(GIVEN PASSAGE Opens)

The integration of WGCNA modules and transcriptomic correlation analyses suggests a regulatory link between gut metabolites and muscle gene expression. Notably, amino acids such as tyrosine and arginine, which were enriched in multiple gut sites in goats, positively correlated with higher expression of SLC38A4 in muscle—a transporter facilitating amino acid uptake and activating downstream mTOR signaling [51]. Similarly, increased levels of lipid-related metabolites like pelargonidin 3-O-glucoside may impact cAMP production via adenylyl cyclase (ADCY1), which modulates transcriptional programs for lipid metabolism and cell differentiation [45]. While our findings are correlational, the strong module–trait and gene–metabolite associations imply a possible gut–muscle axis that warrants future mechanistic investigation.

However, despite these correlations, the precise molecular mechanisms through which gut metabolites regulate muscle quality traits remain to be fully elucidated. Recent studies have delved into the innate differences between different breeds through 3D genome and single-cell transcriptome analyses [54,55,56], shedding light on the genetic mechanisms underlying the innate difference of breeds. These studies have provided valuable insights into the genetic difference for breeding improvement. Further research is necessary to explore these interactions more deeply, potentially uncovering novel pathways that could enhance meat quality in ruminants.

4.5. Implications for Breeding, Conservation, and Local Meat Production

Our findings have important implications for both livestock breeding strategies and local breed preservation. The Meigu goat and Liangshan black sheep are recognized as China Geographical Indication products, traditionally raised under extensive or semi-intensive systems. The consistently higher levels of essential amino acids (e.g., methionine, valine), favorable fatty acid profiles (e.g., elevated n-6 PUFA like C20:4_n6), and bioactive flavor compounds in Meigu goats compared to sheep and other breeds highlight a distinct nutritional advantage not often observed in commercial goat lines. Moreover, transcriptomic analysis revealed significantly higher expression of ADCY1 and SLC38A4, which have direct links to amino acid transport and anabolic signaling, suggesting these breeds may possess unique genetic mechanisms favoring muscle development and meat quality under natural feeding conditions. These breed-specific gene-metabolite-meat trait associations have not been reported in intensively selected commercial breeds such as Boer or Suffolk crosses, emphasizing the genomic value of local germplasm. From a production standpoint, these traits suggest that Meigu goats could serve as a valuable genetic reservoir for enhancing meat quality in goat breeding programs, particularly for regions where forage-based feeding predominates. Furthermore, maintaining the genetic diversity and adaptive metabolic profiles of these local breeds may support sustainable livestock production under environmental or dietary stress, offering long-term advantages over genetically uniform commercial lines. In this context, our study supports not only scientific understanding of the gut–muscle–meat axis but also contributes to evidence-based strategies for conserving and utilizing native livestock resources.

5. Conclusions

The study reveals that goat meat tends to have higher levels of essential amino acids and specific fatty acids compared to sheep, contributing to its superior nutritional profile. The differential gene expression, particularly the higher levels of ADCY1 and SLC38A4 in goats, suggests a role in improved amino acid transport and meat quality. Additionally, gut metabolites vary significantly between sheep and goats, potentially influencing meat characteristics. Further research is essential to understand the molecular mechanisms linking gut metabolites and muscle quality in ruminants.

(GIVEN PASSAGE Closes)

● DIRECTIONS
**A)** According to the passage on goat and sheep meat, which two local breeds are recognized as China Geographical Indication products?
**B)** Echo the part of the passage on goat and sheep meat that opens with the words containing "The study reveals" and closes with "muscle quality in ruminants.".
The data has no role in any of this.

(GIVEN DATA Opens)

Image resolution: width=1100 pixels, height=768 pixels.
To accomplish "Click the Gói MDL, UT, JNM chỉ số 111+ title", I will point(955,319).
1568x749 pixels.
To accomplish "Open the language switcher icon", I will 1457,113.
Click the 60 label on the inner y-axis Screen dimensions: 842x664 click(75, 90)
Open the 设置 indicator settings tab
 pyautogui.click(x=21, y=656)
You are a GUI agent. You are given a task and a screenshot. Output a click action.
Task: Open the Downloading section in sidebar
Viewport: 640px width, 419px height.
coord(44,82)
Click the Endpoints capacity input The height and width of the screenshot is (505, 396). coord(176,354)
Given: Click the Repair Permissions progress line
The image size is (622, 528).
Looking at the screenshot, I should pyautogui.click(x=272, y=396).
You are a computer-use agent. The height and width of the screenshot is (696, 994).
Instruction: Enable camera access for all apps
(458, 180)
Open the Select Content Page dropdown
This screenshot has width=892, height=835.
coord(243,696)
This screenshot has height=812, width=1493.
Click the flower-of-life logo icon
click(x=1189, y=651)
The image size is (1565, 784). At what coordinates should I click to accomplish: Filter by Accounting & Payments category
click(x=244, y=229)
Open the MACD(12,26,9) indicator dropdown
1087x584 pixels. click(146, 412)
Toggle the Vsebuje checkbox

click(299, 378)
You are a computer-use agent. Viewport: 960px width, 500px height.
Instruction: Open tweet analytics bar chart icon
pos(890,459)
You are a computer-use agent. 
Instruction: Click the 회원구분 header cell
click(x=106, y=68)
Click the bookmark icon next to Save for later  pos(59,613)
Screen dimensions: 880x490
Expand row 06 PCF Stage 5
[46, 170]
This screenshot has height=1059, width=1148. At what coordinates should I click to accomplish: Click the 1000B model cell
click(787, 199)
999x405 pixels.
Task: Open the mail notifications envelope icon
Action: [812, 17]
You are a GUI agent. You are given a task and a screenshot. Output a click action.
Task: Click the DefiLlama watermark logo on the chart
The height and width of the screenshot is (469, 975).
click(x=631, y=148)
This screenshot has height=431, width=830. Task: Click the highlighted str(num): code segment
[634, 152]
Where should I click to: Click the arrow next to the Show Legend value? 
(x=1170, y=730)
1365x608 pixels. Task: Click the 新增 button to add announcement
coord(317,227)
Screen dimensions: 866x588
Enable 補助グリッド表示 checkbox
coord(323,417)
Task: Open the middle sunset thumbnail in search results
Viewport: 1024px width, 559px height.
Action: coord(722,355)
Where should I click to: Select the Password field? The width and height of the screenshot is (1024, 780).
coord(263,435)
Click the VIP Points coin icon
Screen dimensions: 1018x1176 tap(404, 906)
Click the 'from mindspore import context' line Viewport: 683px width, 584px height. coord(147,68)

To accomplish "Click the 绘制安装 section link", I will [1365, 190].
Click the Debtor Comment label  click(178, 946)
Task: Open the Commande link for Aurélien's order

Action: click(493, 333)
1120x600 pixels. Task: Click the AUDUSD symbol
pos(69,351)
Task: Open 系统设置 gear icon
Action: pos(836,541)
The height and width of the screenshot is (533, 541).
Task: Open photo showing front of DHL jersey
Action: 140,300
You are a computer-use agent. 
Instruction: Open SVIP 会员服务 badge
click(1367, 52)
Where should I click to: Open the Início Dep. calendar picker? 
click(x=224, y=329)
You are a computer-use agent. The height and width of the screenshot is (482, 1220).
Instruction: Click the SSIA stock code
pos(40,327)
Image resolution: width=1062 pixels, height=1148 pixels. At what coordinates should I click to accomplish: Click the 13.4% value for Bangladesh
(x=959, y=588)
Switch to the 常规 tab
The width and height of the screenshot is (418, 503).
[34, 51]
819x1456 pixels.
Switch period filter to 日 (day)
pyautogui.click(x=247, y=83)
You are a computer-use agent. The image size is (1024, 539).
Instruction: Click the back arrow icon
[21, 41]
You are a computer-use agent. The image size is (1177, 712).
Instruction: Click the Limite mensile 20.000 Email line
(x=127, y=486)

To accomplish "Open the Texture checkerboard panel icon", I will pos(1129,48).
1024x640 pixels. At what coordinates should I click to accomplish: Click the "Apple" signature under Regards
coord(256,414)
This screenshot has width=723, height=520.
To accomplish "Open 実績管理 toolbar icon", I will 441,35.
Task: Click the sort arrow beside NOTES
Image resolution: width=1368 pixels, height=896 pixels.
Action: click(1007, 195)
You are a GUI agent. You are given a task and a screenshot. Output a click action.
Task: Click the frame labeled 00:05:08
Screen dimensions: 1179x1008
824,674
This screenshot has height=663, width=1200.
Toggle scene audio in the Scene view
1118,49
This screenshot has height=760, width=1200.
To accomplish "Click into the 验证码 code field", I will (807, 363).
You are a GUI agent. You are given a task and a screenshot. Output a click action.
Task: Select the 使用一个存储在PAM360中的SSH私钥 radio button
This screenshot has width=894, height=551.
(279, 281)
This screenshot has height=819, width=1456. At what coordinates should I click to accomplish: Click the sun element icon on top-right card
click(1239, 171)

(GIVEN DATA Closes)

● ANSWERS PER TASK
**A)** The Meigu goat and the Liangshan black sheep.

**B)**
The study reveals that goat meat tends to have higher levels of essential amino acids and specific fatty acids compared to sheep, contributing to its superior nutritional profile. The differential gene expression, particularly the higher levels of ADCY1 and SLC38A4 in goats, suggests a role in improved amino acid transport and meat quality. Additionally, gut metabolites vary significantly between sheep and goats, potentially influencing meat characteristics. Further research is essential to understand the molecular mechanisms linking gut metabolites and muscle quality in ruminants.